Draghi La scuola è fondamentale per la democrazia, va tutelata non abbandonata

Draghi in conferenza stampa ha parlato di scuola e delle misure adottate per contrastare la pandemia in Italia

Si è svolta ieri, 10 gennaio, presso la Sala Polifunzionale della Presidenza del Consiglio, la conferenza stampa del Presidente del Consiglio Draghi sugli ultimi provvedimenti anti-Covid adottati dal Governo. Sono intervenuti i Ministri della Salute Speranza e dell’Istruzione Bianchi e il coordinatore del Cts Locatelli.

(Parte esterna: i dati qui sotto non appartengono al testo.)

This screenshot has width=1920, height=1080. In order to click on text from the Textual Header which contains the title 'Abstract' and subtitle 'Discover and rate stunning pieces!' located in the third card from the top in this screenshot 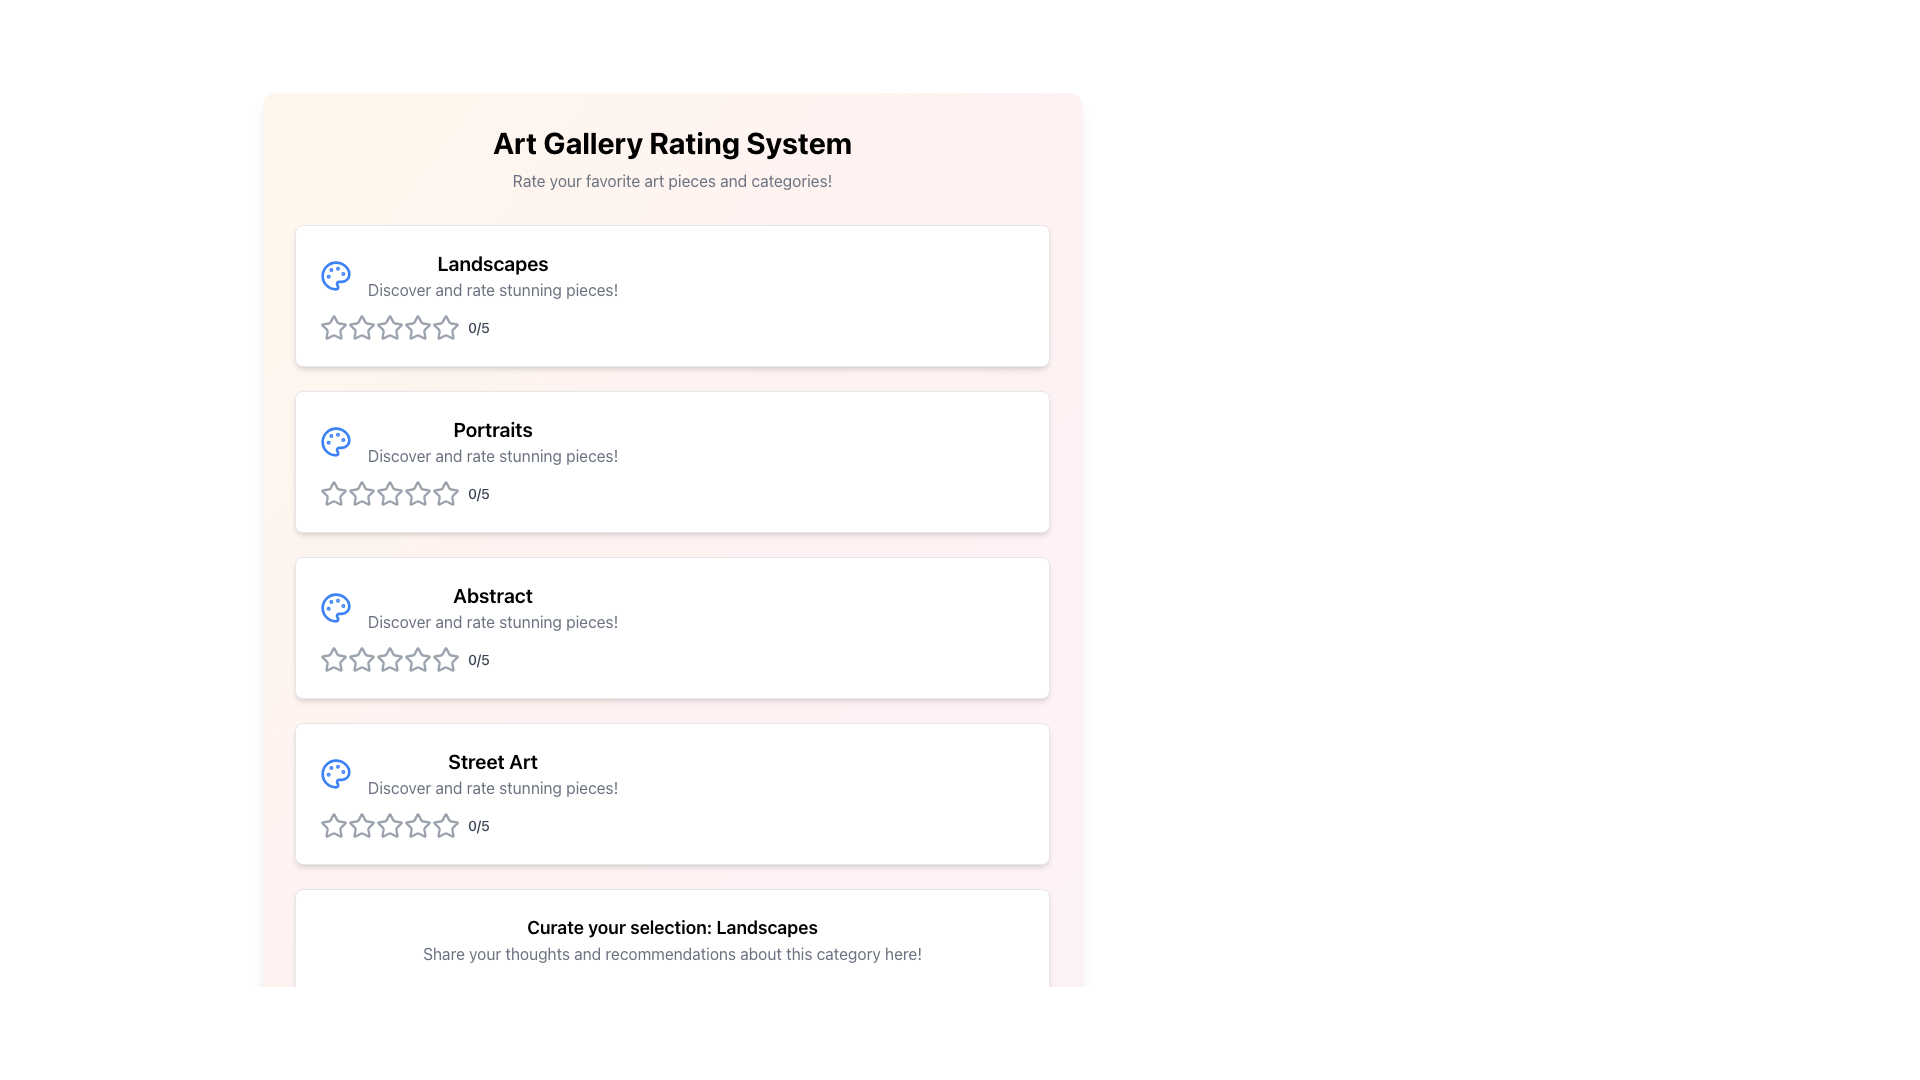, I will do `click(493, 607)`.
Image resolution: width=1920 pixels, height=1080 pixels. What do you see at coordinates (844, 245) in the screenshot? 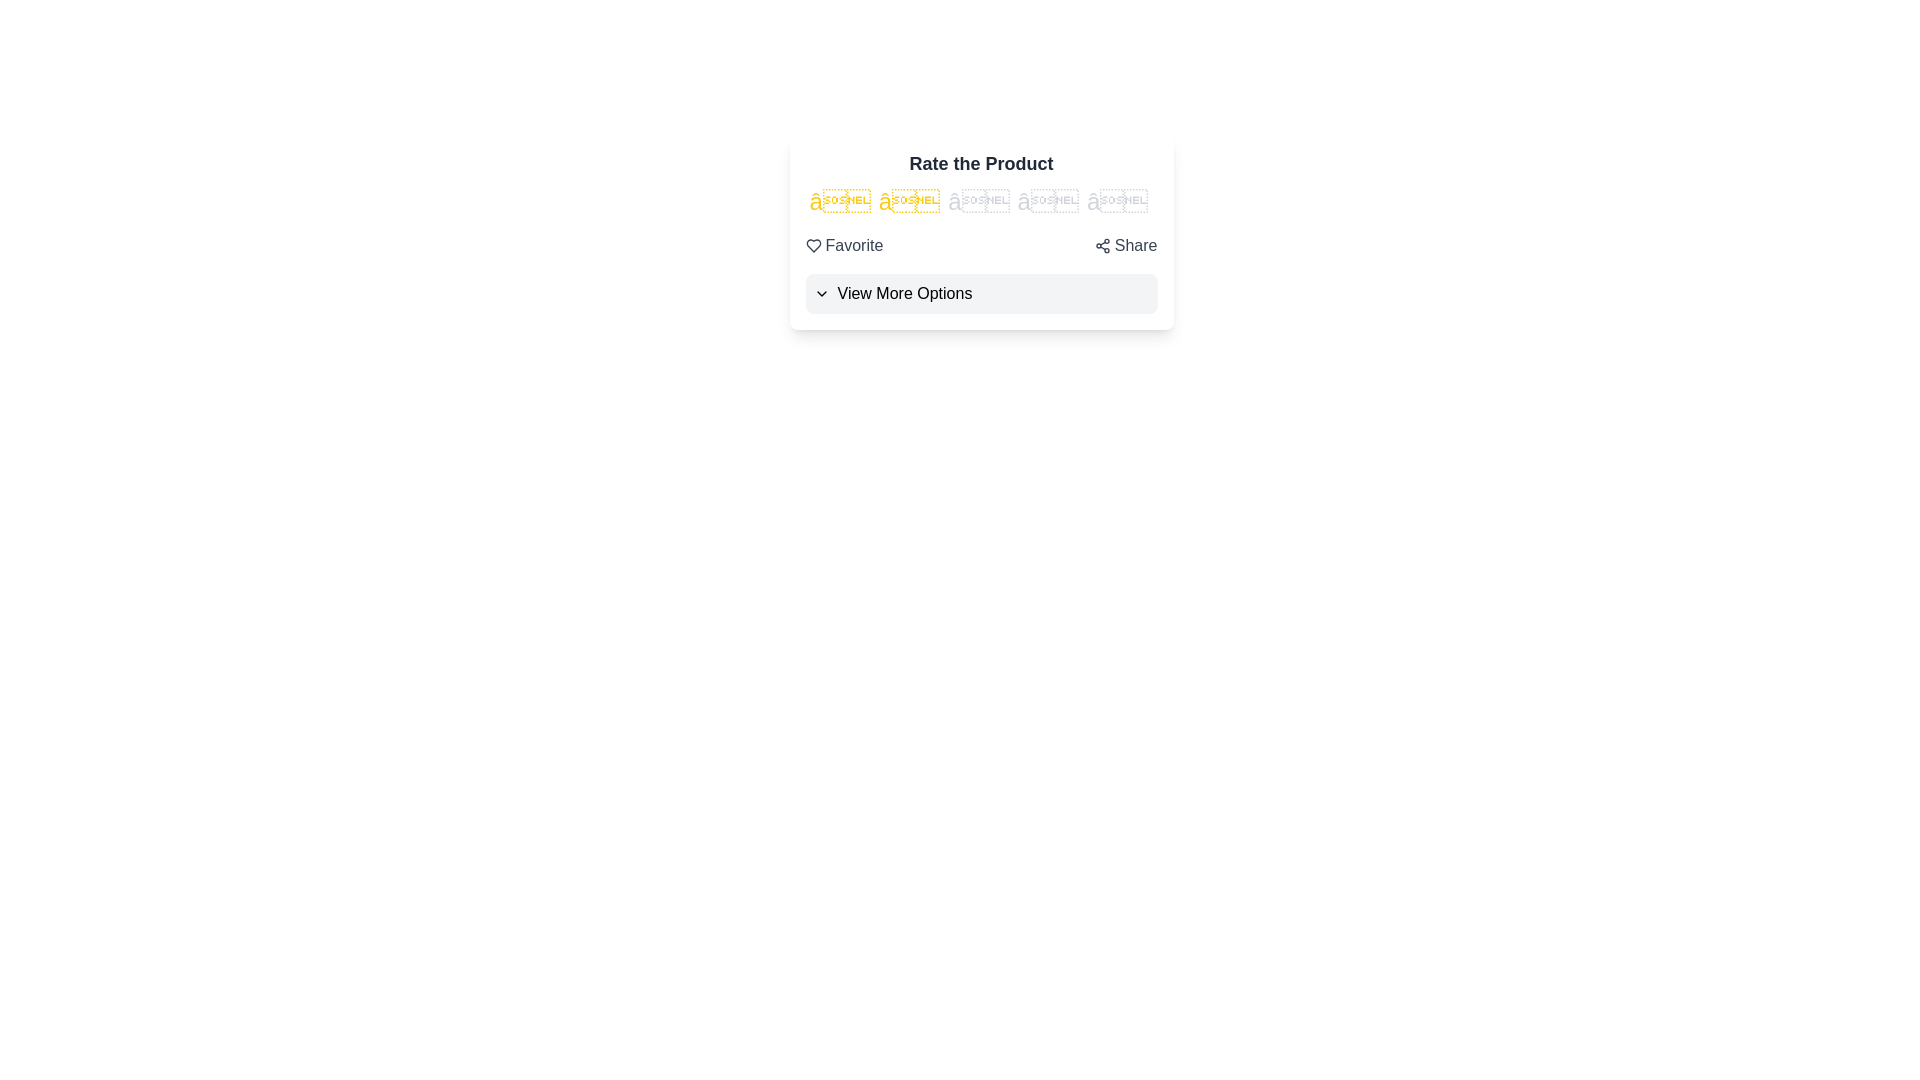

Nel corso della conferenza, il premier Draghi ha commentato le misure prese nei precedenti Dpcm e quelle adottate per la Scuola. proprio sulla Scuole, congiuntamente con il ministro Bianchi, Draghi ha detto: “La scuola è fondamentale per la democrazia, va tutelata, protetta non abbandonata. Oggi è ricominciato l’anno scolastico, ringrazio il ministro Bianchi, gli amministratori locali, i presidi, gli insegnanti per gli sforzi fatti oggi e nei prossimi mesi”. Ha poi aggiunto: “I ragazzi dopo la scuola vanno a fare sport, vanno in pizzeria, non ha senso chiudere la scuola se tutto il resto rimane aperto”.

Oltre alla Scuola, nessun’altra chiusura è prevista all’orizzonte: “Il governo – ha detto Draghi – sta affrontando la sfida della pandemia e la diffusione di varianti molto contagiose con un approccio un po’ diverso rispetto al passato: vogliamo essere molto cauti ma anche cercare di minimizzare gli effetti economici, sociali, soprattutto sui ragazzi e le ragazze, che hanno risentito delle chiusure dal punto di vista psicologico e della formazione”.

Sull’attuale situazione dei contagi in Italia e sulle conseguenti misure adottate, il premier ha detto: “Gran parte dei problemi che sta affrontando l’Italia dipendono dai cittadini non vaccinati”. Per questo ha rilanciato l’appello alla vaccinazione: Non dobbiamo mai perdere di vista una constatazione, gran parte dei problemi che abbiamo oggi dipende dal fatto che ci sono dei non vaccinati. Quindi c’è l’ennesimo invito a tutti gli italiani che non si sono vaccinati a farlo, anche con la terza dose”.

Il premier, infine, si è detto ottimista: “Abbiamo tutti i motivi per pensare che ci riusciremo anche stavolta. Abbiamo affrontato tante sfide, le abbiamo superate grazie alla determinazione, all’impegno dei cittadini, delle parti sociali, delle istituzioni, del Parlamento”. Il 2022 è “un anno che dobbiamo affrontare con realismo, prudenza ma anche fiducia e soprattutto con unità”.